▶ What you should do
Reproduce the material below verbatim, from the line containing "This screenshot has" through the end of the material, inclusive. Omit the pictures.

▶ Dataset
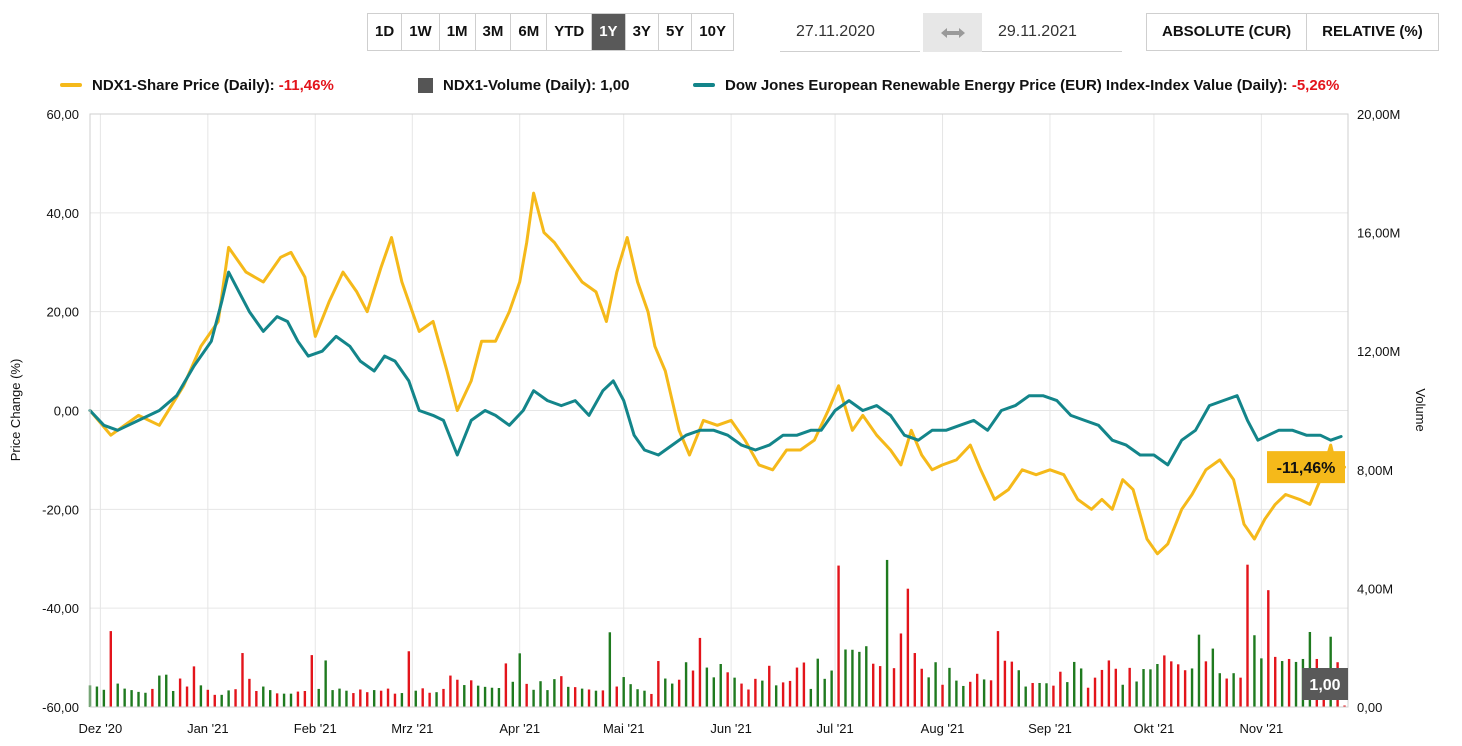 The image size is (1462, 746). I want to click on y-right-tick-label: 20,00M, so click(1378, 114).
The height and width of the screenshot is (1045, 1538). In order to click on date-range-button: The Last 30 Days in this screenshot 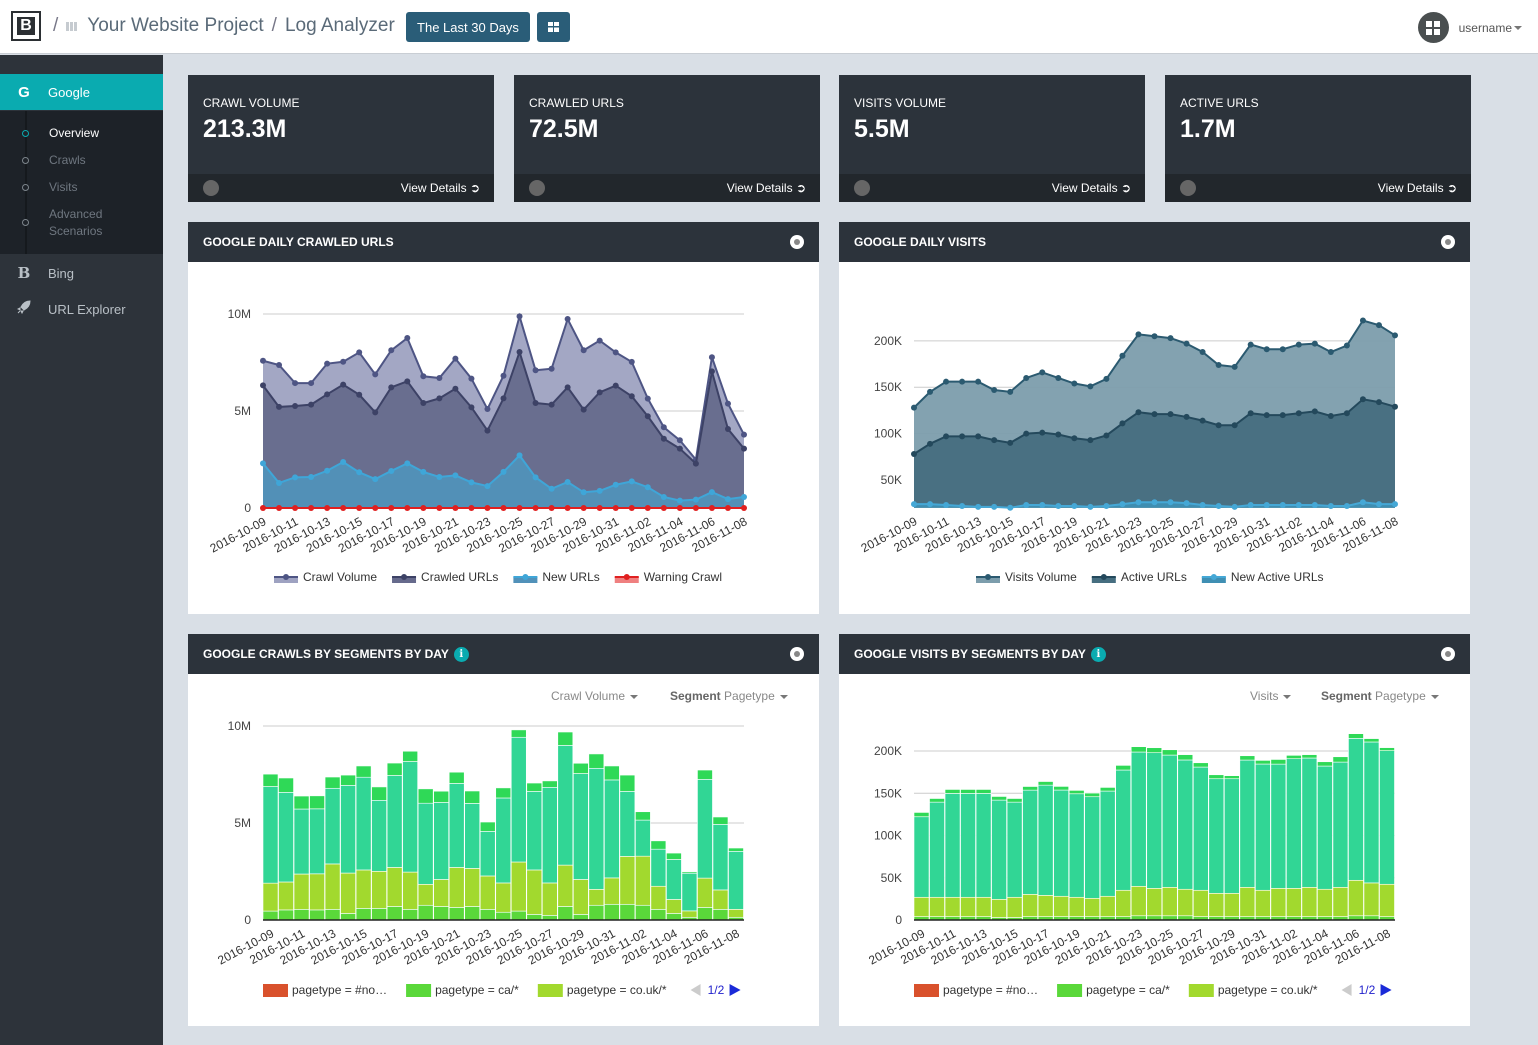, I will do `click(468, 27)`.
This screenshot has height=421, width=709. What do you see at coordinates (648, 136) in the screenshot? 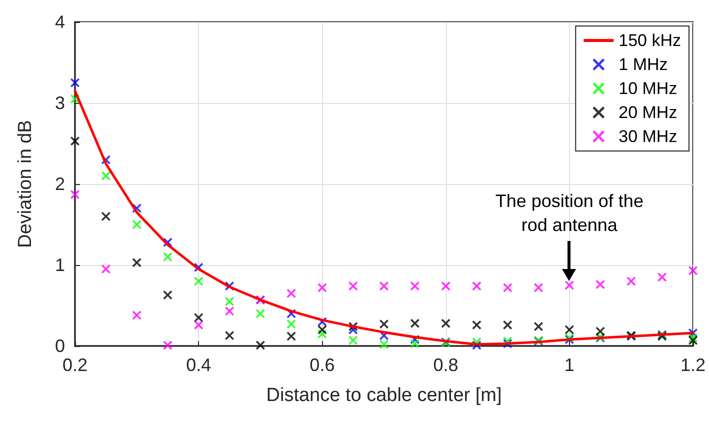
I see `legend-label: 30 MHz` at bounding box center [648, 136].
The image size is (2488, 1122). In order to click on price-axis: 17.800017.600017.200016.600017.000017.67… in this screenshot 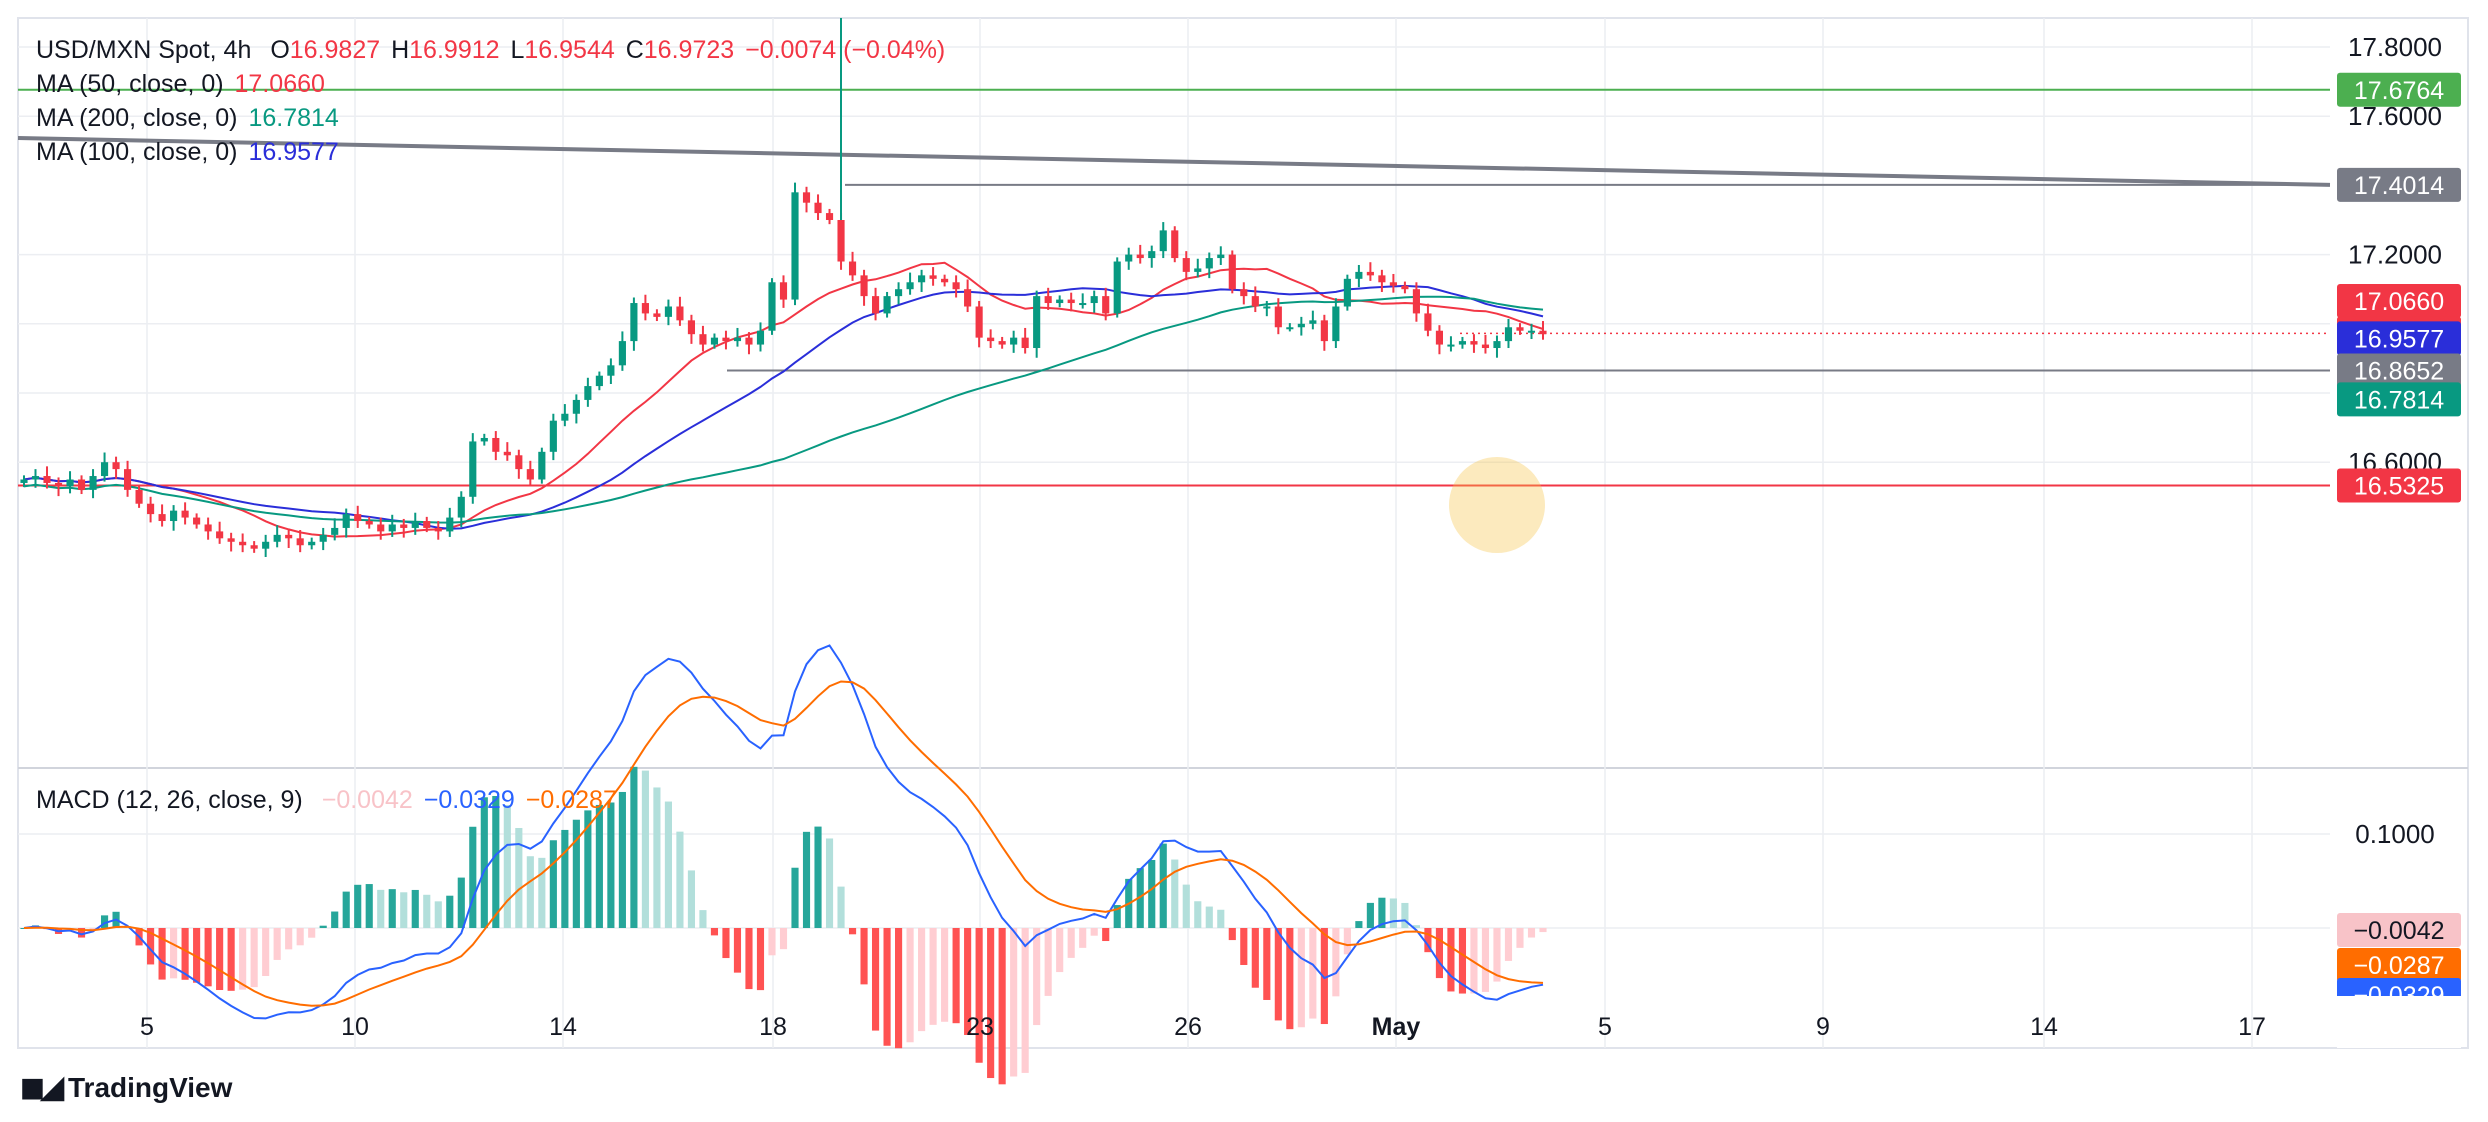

▶ Output for this exercise
This screenshot has height=421, width=709. What do you see at coordinates (648, 136) in the screenshot? 
I see `legend-label: 30 MHz` at bounding box center [648, 136].
The image size is (2488, 1122). In order to click on price-axis: 17.800017.600017.200016.600017.000017.67… in this screenshot 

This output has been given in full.